瓦解(がかい)とは、屋根瓦の一部が落ちればその余勢で、他の多くの瓦も一斉に崩れ落ちることで、 岐路(きろ)とは、分かれ目である。

 嗜む程度の酒しか口にしない。
「赤坂」の夜、カラオケスナックで初めて対面した、十歳上の男性客と口角泡を飛ばした内容だ。 お互い下戸のウーロン茶談義で、いきなり質問を受けた。―――『日本の原発をどう思うか!?』・・・まさかこの場で原発の話しをするとは思わなかったが、 折り目卑しき風天上がりの主張を愧じることなく向けた。

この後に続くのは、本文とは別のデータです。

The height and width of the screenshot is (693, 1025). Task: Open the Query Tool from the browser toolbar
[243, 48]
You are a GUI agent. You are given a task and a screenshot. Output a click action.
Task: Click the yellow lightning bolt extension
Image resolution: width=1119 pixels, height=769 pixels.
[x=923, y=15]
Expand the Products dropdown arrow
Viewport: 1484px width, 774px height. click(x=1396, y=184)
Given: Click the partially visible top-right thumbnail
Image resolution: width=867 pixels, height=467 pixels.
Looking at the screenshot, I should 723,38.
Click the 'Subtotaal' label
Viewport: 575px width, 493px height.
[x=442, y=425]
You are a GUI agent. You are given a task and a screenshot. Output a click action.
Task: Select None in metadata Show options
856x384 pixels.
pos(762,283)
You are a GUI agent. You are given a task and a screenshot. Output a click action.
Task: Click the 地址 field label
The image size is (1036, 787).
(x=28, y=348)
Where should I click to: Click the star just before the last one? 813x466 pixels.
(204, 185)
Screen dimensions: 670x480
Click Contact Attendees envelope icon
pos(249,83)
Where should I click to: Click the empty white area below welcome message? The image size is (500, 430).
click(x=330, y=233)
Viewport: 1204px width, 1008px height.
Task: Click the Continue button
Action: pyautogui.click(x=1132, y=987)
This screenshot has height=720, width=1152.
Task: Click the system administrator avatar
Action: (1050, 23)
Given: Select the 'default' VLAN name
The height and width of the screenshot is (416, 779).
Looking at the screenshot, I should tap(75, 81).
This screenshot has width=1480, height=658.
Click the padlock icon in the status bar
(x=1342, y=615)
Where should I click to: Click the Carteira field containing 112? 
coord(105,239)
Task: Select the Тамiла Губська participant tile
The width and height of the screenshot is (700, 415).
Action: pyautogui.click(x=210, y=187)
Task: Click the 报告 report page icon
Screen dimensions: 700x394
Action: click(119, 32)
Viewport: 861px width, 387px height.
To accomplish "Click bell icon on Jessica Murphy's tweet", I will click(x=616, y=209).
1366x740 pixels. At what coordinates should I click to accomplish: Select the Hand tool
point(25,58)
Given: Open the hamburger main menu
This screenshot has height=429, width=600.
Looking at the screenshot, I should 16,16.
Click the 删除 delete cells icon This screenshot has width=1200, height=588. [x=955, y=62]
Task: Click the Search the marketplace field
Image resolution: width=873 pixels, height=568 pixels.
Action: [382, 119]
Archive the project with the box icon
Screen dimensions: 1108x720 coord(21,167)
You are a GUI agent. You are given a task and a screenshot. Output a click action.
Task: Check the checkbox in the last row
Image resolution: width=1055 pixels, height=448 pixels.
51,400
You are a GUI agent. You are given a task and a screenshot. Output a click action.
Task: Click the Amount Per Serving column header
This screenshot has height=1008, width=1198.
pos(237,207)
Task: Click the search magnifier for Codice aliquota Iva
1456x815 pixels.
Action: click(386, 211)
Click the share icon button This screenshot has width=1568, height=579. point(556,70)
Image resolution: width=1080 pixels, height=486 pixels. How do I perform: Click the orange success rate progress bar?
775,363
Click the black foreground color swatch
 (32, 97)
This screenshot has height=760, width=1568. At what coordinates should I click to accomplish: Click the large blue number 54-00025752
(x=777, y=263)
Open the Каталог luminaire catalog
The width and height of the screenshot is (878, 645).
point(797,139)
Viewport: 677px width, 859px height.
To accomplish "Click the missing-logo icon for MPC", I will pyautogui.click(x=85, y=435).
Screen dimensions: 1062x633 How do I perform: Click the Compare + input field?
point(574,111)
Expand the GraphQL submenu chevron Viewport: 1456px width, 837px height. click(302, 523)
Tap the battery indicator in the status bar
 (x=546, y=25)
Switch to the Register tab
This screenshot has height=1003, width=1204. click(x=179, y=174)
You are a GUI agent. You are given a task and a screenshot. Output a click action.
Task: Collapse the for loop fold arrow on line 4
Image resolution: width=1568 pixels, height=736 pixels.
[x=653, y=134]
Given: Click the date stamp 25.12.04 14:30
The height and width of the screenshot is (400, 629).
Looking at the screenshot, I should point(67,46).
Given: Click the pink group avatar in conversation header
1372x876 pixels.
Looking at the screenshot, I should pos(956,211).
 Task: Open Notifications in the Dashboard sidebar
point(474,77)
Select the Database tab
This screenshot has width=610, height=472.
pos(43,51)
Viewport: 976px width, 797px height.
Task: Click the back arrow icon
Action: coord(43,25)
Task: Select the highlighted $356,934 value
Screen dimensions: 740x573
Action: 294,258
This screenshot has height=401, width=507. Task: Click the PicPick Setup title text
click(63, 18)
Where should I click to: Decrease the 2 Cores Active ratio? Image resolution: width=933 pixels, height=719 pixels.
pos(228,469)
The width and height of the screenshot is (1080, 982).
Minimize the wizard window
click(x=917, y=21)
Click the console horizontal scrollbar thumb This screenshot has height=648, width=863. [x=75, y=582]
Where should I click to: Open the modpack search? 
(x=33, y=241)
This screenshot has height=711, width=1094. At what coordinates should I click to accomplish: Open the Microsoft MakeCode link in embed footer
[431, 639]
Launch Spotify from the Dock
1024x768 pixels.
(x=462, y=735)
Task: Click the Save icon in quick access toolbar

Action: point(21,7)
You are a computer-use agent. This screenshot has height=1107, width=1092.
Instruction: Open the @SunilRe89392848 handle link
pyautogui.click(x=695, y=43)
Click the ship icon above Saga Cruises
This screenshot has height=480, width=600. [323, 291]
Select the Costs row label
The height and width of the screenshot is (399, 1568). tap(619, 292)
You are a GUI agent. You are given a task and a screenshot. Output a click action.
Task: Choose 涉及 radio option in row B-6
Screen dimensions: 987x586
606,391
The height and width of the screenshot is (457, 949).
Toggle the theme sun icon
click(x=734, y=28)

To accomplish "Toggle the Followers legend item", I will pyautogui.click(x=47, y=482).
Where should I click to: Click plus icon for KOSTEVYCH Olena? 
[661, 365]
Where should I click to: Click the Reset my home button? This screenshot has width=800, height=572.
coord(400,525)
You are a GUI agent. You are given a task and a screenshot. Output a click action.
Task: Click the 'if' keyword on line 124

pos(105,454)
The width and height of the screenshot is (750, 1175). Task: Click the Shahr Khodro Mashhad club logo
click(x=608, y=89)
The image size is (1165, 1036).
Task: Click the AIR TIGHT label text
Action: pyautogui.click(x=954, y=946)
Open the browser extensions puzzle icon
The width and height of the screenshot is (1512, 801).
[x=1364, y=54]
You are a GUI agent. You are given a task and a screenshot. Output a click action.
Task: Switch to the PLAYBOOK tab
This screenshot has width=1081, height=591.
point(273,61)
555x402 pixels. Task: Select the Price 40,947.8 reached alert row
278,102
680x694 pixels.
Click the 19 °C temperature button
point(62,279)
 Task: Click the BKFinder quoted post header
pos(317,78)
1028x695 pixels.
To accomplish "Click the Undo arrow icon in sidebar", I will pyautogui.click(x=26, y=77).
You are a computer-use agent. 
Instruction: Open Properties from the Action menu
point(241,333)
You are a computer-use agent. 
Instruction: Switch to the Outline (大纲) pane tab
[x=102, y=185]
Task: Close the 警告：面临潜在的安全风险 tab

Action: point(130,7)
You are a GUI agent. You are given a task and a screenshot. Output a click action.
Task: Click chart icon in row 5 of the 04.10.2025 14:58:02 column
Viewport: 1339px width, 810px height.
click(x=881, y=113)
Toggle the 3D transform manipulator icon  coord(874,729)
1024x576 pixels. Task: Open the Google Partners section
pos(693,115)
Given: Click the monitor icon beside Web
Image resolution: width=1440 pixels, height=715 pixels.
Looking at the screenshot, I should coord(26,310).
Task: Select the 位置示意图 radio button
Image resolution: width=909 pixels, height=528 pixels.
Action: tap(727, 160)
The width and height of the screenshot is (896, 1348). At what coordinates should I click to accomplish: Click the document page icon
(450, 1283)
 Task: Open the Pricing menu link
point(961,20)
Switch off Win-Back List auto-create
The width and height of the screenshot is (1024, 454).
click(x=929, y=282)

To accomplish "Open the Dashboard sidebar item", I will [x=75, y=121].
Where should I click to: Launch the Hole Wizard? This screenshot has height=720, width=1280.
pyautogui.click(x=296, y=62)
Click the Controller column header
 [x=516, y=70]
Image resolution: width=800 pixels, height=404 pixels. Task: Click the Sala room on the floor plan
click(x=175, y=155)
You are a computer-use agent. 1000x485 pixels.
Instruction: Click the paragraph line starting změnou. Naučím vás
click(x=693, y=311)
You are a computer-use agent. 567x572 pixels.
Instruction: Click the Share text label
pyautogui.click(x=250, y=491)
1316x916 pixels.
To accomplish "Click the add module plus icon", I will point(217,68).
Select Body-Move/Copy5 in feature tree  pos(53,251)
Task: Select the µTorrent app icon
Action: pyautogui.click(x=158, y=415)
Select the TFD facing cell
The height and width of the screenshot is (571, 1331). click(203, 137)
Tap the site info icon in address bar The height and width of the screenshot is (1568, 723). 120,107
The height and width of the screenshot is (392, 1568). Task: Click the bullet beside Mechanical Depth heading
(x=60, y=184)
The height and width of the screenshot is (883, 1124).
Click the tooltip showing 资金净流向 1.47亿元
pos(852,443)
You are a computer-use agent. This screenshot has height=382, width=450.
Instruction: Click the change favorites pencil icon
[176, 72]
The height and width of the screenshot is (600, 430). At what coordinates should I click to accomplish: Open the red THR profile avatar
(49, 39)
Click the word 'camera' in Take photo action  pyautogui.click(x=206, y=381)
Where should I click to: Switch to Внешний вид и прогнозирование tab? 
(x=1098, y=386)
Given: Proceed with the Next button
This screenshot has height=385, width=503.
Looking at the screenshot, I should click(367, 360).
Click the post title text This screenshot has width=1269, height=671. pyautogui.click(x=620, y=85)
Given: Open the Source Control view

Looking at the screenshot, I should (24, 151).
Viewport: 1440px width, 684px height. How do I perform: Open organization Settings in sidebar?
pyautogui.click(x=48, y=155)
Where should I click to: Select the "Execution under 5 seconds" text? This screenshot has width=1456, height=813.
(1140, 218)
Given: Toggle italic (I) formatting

―――『戦後65年、世の中は人の傲慢さと自然への謙虚さを忘れた結果、物欲だけ生み出す事に走り突き進み過ぎた。 原爆を製造した「国の志」は、一瞬にして人と町を破壊する為の兵器を持ち、世界への鼓舞と実行により「必要悪」を義とされた。 その後、いくら平和利用を高らかに唱え開発推進しても、原爆製造従事者国民にさえ一斉を公表せず、秘密裏に行なう「最初の一歩を隠し、踏み出した国の志」では、人間が核を制御できる訳がない』といった事を述べた。
 その後、相手の顔と口調が険しくなりだし、不本意ながら口角から泡が掛り始めた。
―――『あんたは、今の日本の現状を判っとらん!電気がなければ生活できんのだゾ』その言葉に雷同することなく、リクエスト曲が掛り唄い出したのは「甲斐バンドの♪ダイナマイトが150トン」で、「赤坂」ママの人柄に惚れて集まる老若男女満席の客は、ヤンヤヤンヤの盛り上がりとなり泡が消えた。

 ここからは小生の主観である。
世界で唯一の被爆国である日本。 その受けた痛みは、我々国民しか判らないはずだ。 二度も痛い思いをして、「最初の一歩を隠し、踏み出した国の志」に傾倒した結果、自然に対しての謙虚さを無視した原発で、今度は自ら三度目の被爆を受けた。 國の歴史の教訓を本気で受け止めない輩が、想定外だったと聞いた風なことをぬかしやがる。 スピードをより速く、さらにはより遠くまでを追い求める文明の発達に酔いしれる時、人は単純な自然の摂理を忘れてしまう。 二度あった事は三度目もあった・・・戦後65年、國の開発政策は明らかに間違っていた「國の瓦解」がないことを祈る。